◆ **Source material**
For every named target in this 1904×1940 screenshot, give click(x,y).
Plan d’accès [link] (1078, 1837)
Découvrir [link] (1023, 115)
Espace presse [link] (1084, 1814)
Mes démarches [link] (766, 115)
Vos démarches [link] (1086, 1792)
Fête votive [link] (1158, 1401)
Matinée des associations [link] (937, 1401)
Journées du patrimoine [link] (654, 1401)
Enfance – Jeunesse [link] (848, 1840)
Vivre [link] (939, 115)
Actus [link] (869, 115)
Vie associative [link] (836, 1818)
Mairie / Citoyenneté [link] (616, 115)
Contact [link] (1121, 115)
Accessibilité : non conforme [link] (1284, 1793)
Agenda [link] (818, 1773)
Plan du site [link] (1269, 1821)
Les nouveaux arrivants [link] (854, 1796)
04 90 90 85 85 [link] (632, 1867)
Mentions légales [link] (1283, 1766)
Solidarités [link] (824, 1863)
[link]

◆ **Aim of the task**
Each line from the one containing "Vivre [link] (939, 115)" to the end of the records should be echoed exactly, and no other line.

◆ **Answer area**
Vivre [link] (939, 115)
Actus [link] (869, 115)
Vie associative [link] (836, 1818)
Mairie / Citoyenneté [link] (616, 115)
Contact [link] (1121, 115)
Accessibilité : non conforme [link] (1284, 1793)
Agenda [link] (818, 1773)
Plan du site [link] (1269, 1821)
Les nouveaux arrivants [link] (854, 1796)
04 90 90 85 85 [link] (632, 1867)
Mentions légales [link] (1283, 1766)
Solidarités [link] (824, 1863)
[link]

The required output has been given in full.